(Data section)
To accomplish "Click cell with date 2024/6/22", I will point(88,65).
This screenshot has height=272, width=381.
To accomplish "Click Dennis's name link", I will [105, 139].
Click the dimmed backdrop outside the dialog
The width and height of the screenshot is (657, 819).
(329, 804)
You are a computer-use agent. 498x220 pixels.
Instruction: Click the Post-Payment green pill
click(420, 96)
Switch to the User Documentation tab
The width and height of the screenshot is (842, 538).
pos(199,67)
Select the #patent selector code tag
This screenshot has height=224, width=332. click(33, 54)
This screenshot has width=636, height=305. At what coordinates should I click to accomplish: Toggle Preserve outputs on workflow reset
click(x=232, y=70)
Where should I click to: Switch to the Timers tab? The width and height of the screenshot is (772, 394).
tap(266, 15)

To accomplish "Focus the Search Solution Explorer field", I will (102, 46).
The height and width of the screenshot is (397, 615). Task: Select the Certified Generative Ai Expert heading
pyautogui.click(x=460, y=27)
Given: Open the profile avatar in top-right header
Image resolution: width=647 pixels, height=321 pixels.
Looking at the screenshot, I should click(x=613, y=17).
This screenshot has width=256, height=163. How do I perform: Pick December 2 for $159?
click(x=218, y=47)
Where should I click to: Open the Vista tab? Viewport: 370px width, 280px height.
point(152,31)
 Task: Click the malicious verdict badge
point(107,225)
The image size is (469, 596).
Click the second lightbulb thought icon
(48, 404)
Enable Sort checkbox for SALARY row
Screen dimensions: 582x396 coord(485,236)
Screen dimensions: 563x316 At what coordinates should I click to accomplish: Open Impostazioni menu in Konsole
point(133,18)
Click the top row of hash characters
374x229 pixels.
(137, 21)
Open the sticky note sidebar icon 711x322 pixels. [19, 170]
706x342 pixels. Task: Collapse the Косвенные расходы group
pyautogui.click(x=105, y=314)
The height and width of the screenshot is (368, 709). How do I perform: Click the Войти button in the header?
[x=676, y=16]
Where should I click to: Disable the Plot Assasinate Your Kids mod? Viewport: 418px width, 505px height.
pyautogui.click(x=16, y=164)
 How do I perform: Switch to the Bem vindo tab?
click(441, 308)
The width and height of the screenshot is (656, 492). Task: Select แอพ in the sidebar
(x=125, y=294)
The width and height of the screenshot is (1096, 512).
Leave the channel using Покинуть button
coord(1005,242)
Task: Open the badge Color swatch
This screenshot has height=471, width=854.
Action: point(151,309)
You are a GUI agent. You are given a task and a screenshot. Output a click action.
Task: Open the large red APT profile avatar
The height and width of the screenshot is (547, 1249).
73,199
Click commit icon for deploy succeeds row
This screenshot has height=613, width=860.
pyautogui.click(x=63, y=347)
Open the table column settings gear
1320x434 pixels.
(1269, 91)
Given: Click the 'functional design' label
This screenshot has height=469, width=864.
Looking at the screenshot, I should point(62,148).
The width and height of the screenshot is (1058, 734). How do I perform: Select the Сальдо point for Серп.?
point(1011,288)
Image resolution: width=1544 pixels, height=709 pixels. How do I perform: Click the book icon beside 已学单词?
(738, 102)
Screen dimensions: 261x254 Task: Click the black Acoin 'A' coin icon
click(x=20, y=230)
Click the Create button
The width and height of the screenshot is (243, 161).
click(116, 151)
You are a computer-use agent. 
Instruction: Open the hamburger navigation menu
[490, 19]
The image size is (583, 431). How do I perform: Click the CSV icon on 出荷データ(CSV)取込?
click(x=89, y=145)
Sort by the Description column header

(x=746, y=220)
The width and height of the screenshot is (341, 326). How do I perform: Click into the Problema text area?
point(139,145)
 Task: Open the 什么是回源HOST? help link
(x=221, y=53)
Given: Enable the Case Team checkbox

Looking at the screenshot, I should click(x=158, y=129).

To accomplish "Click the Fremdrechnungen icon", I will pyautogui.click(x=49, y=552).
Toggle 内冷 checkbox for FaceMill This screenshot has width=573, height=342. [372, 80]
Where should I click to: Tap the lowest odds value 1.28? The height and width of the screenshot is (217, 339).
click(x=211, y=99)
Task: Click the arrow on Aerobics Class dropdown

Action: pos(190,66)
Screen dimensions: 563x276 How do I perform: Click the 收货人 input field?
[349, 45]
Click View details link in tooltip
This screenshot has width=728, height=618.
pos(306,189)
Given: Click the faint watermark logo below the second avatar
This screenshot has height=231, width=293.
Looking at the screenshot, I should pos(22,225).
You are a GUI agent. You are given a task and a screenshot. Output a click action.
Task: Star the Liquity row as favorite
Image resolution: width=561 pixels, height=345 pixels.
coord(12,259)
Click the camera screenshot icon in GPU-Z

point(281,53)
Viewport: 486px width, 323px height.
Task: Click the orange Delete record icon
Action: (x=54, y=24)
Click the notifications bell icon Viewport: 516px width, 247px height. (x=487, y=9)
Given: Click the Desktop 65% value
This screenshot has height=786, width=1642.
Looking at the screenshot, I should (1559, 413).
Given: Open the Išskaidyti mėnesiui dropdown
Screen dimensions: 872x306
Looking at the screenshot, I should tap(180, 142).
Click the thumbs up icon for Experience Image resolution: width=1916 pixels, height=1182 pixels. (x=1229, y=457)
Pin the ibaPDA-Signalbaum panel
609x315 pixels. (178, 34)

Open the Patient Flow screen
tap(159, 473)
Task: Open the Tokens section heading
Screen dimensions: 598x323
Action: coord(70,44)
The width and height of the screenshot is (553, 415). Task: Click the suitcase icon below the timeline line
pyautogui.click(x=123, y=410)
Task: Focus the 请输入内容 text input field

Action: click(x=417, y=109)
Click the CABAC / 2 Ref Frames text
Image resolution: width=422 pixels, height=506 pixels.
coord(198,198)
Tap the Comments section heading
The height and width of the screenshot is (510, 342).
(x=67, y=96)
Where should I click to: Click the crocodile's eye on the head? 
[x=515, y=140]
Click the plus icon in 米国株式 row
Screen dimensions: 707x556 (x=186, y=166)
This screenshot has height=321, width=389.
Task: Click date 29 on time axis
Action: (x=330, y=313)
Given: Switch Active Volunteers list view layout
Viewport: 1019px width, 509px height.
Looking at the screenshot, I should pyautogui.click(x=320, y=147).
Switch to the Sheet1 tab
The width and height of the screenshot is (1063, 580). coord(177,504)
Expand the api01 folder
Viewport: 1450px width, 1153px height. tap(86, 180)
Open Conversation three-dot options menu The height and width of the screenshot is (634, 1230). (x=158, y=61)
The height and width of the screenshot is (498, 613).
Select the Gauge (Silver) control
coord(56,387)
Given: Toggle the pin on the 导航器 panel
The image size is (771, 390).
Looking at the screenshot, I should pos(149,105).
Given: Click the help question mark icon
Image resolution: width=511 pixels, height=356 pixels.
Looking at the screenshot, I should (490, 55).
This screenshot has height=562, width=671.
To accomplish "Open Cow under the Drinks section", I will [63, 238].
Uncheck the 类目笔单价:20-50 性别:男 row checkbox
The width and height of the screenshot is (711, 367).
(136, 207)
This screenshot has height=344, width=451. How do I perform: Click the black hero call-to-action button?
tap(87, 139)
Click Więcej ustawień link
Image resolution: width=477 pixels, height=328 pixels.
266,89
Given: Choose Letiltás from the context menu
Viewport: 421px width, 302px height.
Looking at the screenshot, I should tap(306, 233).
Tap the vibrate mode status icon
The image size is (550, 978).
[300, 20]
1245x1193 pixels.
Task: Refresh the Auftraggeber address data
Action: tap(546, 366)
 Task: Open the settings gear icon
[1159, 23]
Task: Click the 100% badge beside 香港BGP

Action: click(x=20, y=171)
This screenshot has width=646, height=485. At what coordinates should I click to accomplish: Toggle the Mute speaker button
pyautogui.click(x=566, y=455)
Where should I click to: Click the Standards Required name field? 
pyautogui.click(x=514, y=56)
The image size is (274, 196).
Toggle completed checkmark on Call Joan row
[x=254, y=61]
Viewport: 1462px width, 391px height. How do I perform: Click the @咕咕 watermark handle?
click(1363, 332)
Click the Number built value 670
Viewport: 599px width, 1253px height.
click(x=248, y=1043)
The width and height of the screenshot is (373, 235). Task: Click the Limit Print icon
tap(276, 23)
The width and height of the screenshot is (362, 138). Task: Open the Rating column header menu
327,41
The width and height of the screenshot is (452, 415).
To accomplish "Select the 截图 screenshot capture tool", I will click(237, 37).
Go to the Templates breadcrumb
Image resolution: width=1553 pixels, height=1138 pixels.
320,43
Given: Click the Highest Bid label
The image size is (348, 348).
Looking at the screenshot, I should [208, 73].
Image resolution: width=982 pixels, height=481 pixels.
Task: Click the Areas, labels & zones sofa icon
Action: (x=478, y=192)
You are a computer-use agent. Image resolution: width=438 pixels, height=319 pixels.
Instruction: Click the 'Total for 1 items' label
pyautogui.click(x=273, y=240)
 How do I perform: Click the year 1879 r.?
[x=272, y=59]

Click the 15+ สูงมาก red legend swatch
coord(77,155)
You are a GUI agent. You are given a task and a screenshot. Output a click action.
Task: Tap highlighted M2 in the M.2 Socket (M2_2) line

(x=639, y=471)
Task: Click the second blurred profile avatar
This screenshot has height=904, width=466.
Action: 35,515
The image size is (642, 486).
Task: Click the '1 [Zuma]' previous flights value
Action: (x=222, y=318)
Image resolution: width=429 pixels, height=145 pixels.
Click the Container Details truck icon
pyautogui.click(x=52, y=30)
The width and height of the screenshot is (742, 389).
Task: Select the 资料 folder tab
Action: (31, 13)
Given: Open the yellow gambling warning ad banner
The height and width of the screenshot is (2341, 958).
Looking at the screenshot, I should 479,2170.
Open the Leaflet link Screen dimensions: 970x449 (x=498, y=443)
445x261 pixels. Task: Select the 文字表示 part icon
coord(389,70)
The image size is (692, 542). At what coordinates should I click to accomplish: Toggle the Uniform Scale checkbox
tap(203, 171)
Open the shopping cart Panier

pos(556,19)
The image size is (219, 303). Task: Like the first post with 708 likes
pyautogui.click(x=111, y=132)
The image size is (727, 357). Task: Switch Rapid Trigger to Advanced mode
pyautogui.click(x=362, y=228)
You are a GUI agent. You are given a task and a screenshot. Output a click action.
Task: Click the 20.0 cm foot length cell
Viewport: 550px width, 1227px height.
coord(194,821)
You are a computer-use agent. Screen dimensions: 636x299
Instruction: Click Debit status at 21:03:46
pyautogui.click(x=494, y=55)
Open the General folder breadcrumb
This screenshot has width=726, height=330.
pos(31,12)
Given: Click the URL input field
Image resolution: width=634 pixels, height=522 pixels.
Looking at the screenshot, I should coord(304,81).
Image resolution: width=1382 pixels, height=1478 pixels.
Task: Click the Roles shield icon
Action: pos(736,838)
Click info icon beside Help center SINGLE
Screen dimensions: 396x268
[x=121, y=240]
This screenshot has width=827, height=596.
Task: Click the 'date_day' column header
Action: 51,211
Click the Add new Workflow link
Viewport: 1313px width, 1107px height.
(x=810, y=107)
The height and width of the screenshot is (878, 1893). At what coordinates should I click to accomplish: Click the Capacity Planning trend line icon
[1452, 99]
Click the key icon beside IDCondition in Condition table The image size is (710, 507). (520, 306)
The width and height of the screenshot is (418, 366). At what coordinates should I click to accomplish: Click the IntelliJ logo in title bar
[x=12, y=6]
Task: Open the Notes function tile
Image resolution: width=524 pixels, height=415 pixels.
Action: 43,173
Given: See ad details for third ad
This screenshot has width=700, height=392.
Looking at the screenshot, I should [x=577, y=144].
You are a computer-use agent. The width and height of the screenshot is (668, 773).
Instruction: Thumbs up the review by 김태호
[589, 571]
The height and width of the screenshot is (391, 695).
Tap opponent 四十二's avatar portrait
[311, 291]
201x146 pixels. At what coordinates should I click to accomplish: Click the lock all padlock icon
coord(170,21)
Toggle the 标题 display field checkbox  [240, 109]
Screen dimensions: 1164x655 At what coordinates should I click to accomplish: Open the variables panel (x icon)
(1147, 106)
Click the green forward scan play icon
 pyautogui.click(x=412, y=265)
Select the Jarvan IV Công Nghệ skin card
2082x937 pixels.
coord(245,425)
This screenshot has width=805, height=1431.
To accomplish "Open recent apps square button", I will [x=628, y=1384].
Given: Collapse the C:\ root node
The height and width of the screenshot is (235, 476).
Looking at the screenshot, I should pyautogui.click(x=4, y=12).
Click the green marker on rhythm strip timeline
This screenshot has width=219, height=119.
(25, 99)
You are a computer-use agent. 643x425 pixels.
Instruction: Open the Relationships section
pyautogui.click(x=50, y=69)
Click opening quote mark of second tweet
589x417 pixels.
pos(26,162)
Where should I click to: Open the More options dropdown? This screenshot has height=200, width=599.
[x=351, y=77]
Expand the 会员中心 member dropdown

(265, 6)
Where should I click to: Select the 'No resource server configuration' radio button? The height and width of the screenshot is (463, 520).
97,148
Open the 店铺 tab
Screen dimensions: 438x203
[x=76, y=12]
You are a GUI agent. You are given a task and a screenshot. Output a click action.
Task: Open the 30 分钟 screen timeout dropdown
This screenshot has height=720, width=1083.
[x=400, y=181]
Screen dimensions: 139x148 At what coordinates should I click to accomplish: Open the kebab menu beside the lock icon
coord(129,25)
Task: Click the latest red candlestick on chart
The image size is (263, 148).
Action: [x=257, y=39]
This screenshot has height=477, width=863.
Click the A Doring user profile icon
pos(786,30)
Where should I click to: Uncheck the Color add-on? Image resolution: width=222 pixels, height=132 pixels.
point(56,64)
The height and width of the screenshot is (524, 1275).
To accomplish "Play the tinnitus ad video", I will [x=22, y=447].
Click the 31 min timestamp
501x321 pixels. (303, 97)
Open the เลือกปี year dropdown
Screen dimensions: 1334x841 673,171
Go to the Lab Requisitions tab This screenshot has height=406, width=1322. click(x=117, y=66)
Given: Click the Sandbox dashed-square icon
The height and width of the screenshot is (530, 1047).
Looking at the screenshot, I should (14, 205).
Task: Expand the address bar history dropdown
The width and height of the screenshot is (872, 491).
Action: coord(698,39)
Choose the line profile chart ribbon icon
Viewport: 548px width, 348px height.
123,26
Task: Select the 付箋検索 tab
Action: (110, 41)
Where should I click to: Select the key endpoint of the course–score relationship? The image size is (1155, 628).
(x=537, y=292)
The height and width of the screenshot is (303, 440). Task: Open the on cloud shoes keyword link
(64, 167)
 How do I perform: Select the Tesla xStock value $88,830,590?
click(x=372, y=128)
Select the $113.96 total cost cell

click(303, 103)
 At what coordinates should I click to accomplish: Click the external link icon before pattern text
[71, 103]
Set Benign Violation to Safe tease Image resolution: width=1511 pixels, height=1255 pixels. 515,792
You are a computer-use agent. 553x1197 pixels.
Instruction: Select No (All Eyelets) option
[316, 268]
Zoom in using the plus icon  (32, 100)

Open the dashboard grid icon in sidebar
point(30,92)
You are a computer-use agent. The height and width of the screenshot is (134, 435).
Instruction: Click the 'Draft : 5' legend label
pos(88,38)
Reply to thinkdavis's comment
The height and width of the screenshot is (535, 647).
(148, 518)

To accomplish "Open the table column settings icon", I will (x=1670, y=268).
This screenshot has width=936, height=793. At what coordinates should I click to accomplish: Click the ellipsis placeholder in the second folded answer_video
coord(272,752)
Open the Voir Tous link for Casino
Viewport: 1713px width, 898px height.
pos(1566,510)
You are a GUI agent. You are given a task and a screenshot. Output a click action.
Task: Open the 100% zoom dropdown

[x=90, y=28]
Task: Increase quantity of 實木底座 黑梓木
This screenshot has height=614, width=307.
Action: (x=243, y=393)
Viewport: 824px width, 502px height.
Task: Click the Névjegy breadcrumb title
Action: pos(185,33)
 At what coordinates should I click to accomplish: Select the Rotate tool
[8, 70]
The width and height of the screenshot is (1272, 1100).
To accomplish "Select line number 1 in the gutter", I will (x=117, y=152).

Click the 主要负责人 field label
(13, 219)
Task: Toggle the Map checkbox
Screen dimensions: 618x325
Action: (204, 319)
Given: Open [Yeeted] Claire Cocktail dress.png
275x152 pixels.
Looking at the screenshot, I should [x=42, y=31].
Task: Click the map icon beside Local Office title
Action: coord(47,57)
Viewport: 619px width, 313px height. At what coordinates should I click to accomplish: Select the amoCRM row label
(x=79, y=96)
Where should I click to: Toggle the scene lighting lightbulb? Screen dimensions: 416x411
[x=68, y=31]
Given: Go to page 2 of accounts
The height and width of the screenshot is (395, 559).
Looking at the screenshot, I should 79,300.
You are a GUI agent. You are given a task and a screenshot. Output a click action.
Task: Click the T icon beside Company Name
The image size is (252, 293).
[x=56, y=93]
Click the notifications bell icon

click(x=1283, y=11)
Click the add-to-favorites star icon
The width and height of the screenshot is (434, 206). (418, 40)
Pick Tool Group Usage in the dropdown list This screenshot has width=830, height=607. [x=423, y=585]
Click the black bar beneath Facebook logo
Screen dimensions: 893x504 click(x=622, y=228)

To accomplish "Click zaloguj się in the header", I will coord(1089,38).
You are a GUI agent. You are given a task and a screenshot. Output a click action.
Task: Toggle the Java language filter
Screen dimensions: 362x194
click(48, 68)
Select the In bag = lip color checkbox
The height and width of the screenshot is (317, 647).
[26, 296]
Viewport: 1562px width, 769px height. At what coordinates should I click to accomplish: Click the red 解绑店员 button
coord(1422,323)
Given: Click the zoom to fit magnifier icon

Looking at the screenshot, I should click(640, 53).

(Your objective) Count the lines in the entries above that include the string "table", then give only that figure.

(Answer) 3